**WHAT YOU SHOULD DO:** For each line below that contains the word "screenshot", make a copy.

**RECORDED INFORMATION:**
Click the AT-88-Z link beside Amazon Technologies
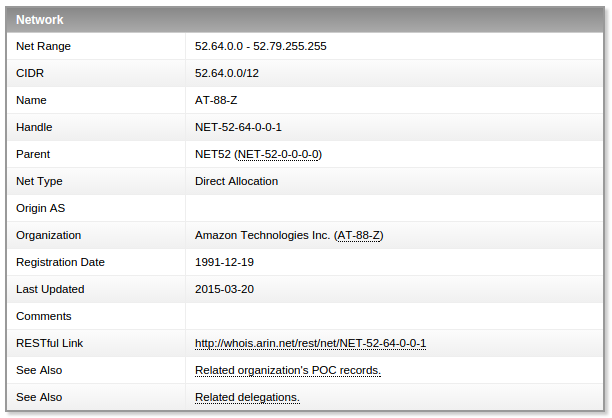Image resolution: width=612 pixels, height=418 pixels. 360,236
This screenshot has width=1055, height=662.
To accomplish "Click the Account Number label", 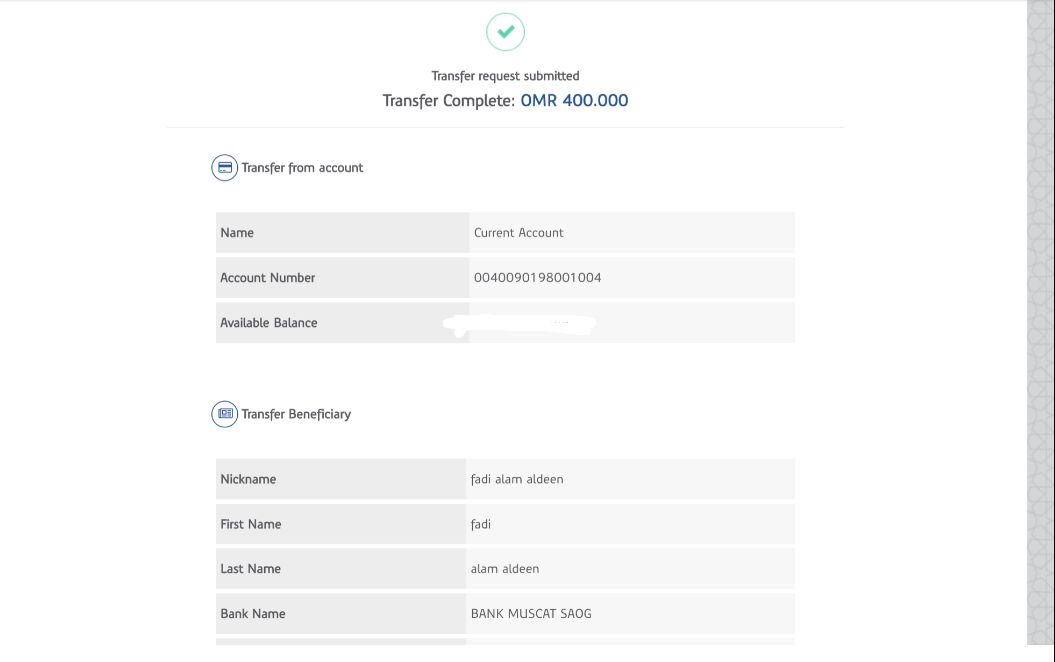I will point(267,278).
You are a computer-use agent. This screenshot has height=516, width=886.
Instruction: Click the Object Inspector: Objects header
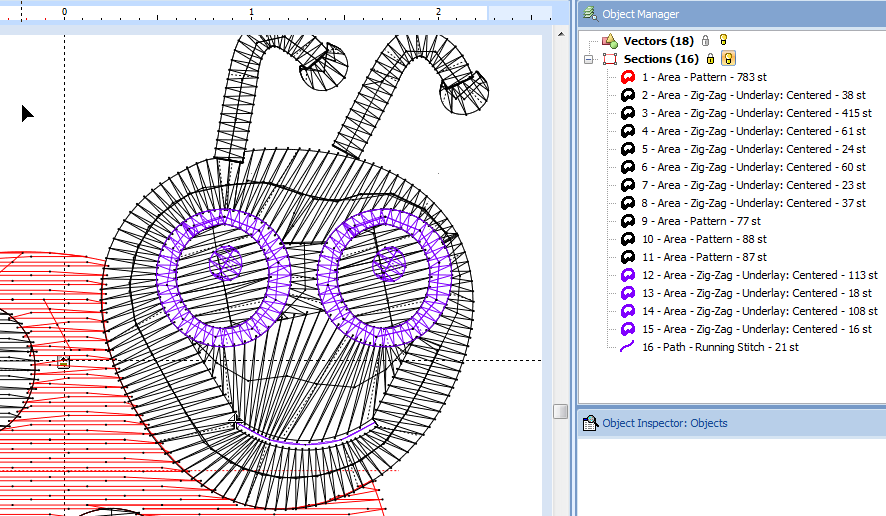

---

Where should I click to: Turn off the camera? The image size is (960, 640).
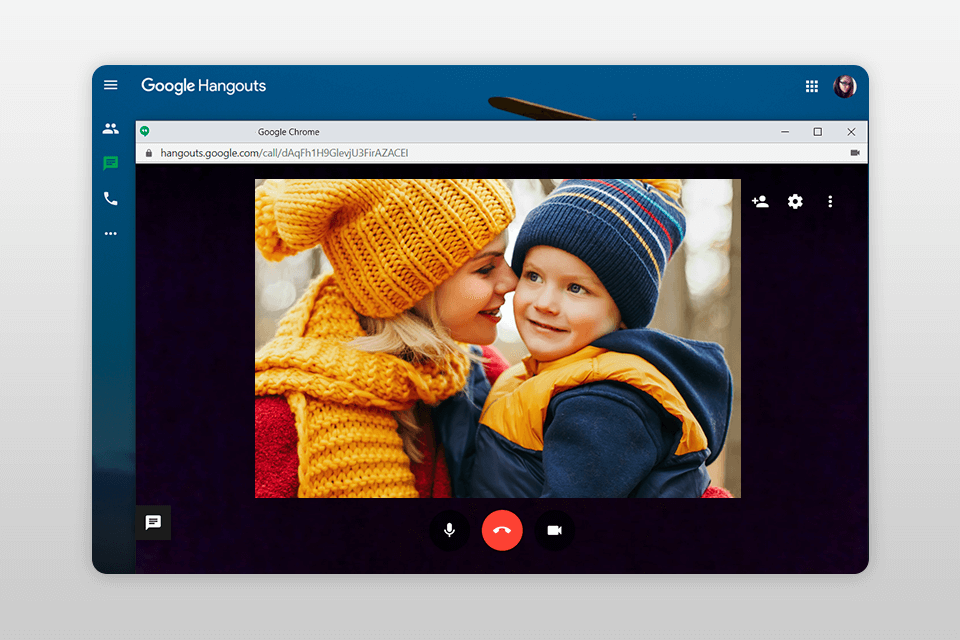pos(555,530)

==

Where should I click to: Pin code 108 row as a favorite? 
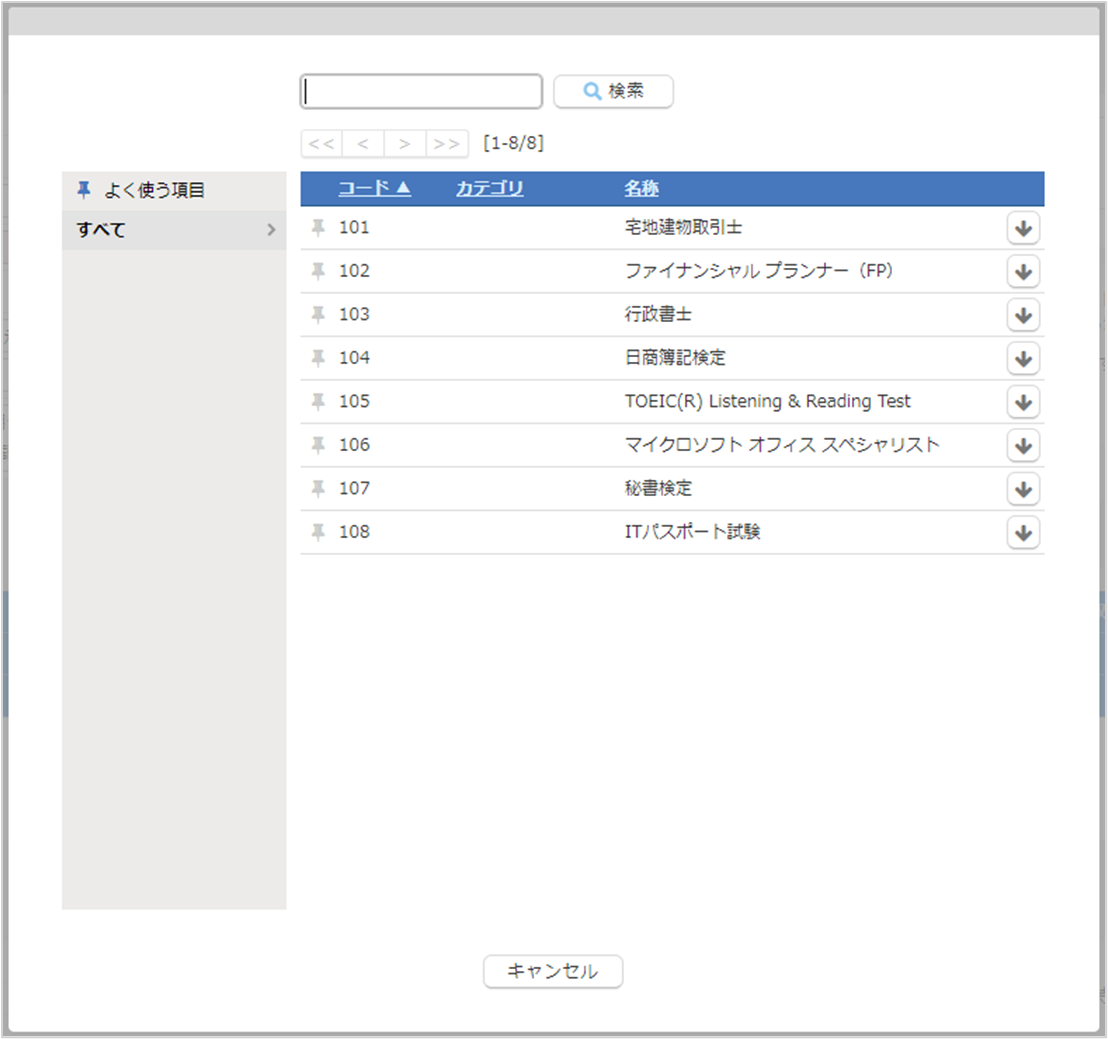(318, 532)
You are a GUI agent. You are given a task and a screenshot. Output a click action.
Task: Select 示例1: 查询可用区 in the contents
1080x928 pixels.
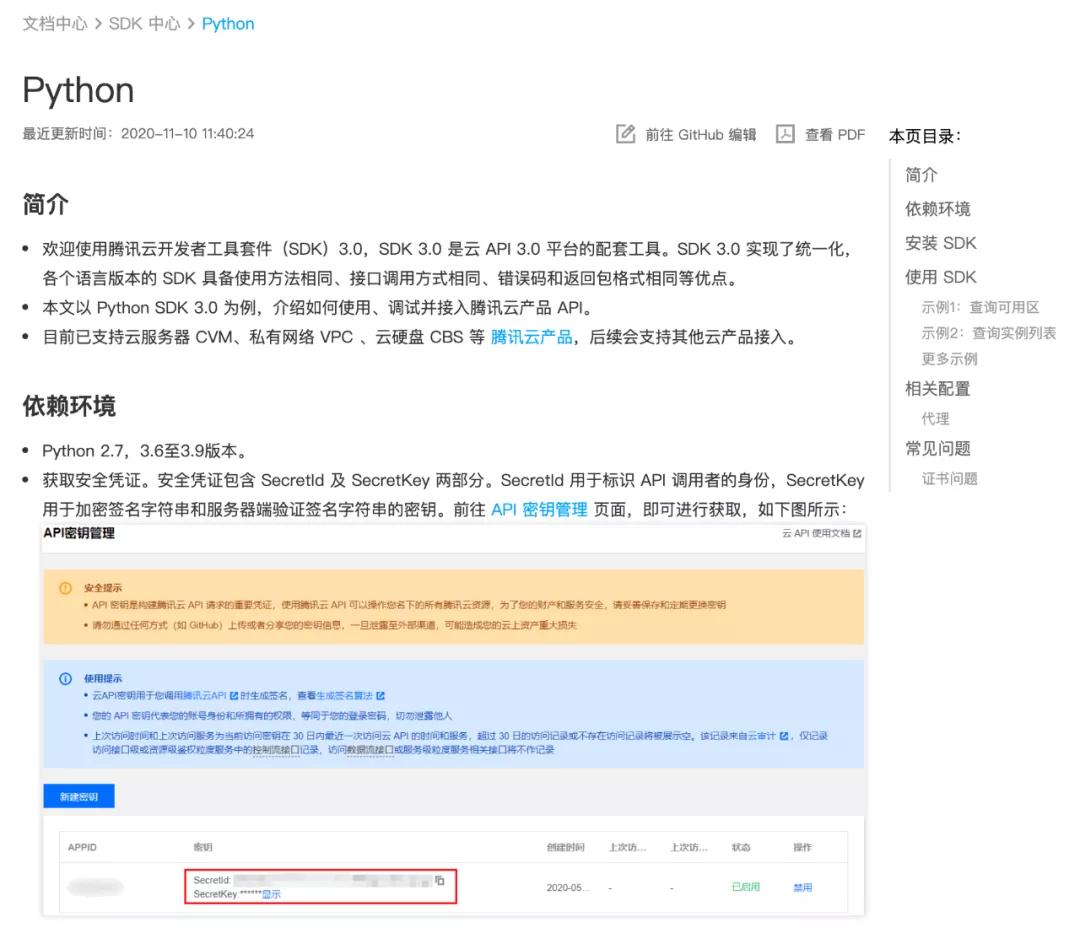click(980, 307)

**THE COMPLETED TASK:**
This screenshot has width=1055, height=662.
You are a computer-use agent. This screenshot has height=516, width=886.
You are a GUI agent. You are given a task and a screenshot. Output a click action.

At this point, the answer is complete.